Aim of the task → Skip the pictures. Quote every line below, exactly, from the one with "You are a GUI" through the final line.

Records for this exercise →
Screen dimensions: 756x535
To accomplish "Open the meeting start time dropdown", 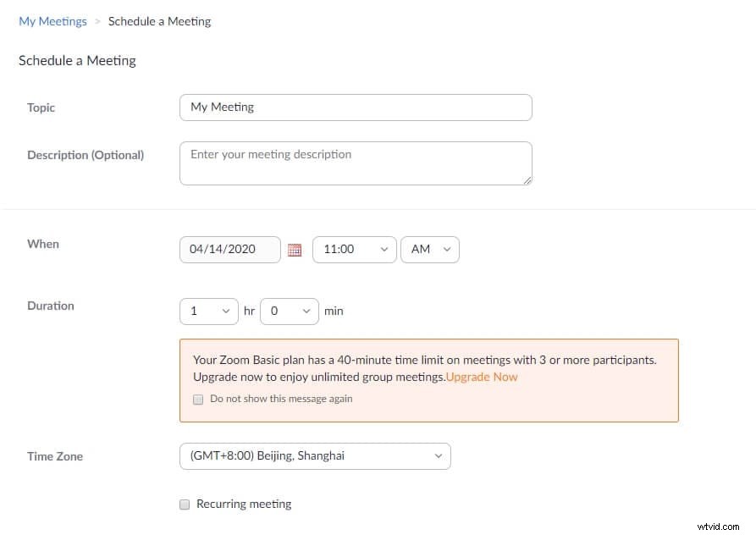I will click(354, 250).
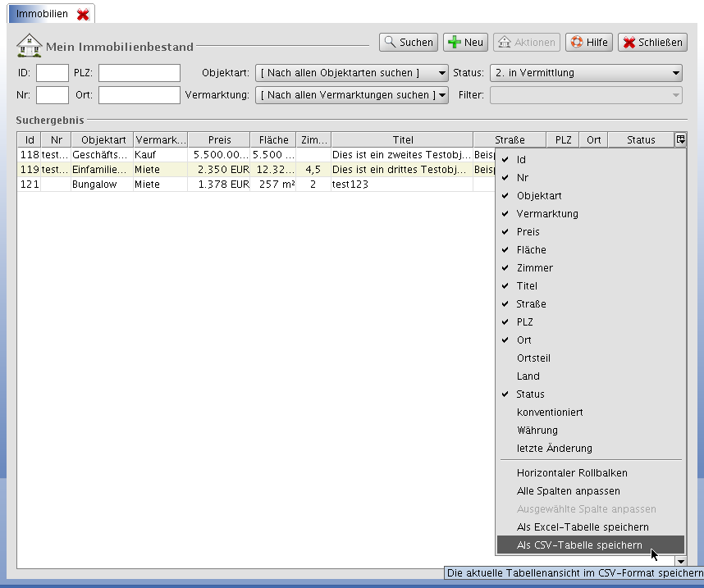Click the house icon beside Mein Immobilienbestand
Screen dimensions: 704x588
point(30,44)
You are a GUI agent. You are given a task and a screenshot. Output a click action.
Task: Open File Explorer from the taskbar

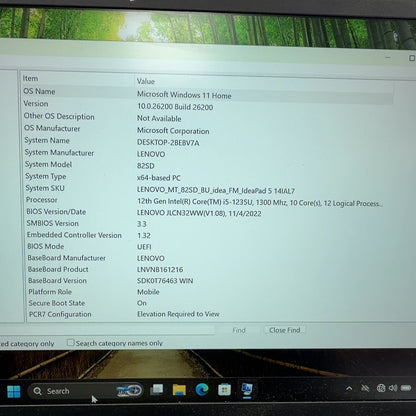pos(179,389)
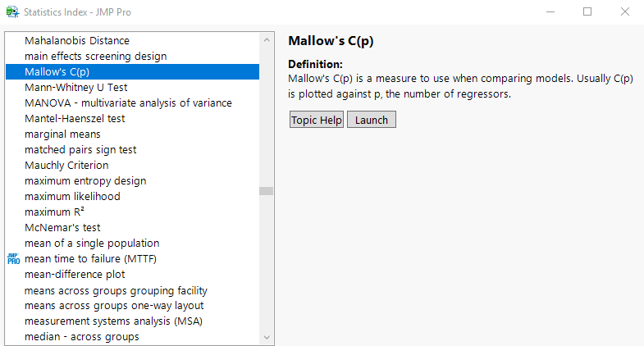
Task: Select measurement systems analysis (MSA)
Action: tap(113, 321)

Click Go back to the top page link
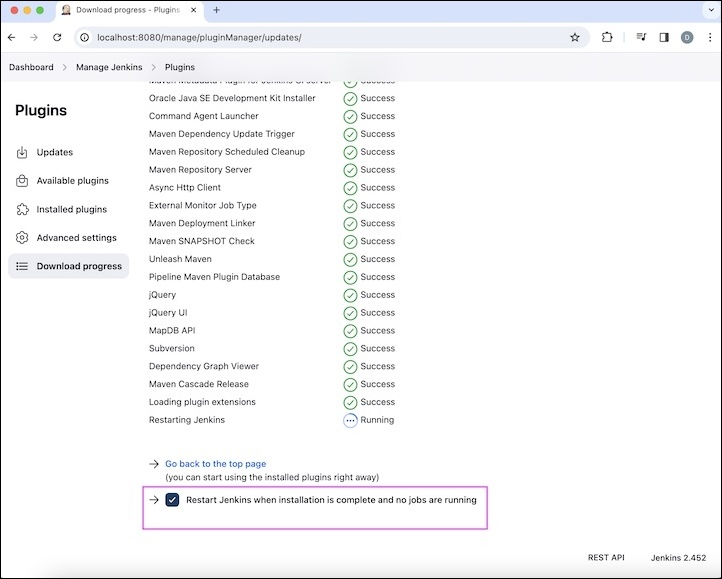(x=215, y=464)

Output of the task →
You are a GUI agent. You are given a task and a screenshot. Output a click action.
Task: Open File Explorer from the taskbar

pos(179,389)
Task: Select measurement systems analysis (MSA)
Action: tap(113, 321)

Click Go back to the top page link
(x=215, y=464)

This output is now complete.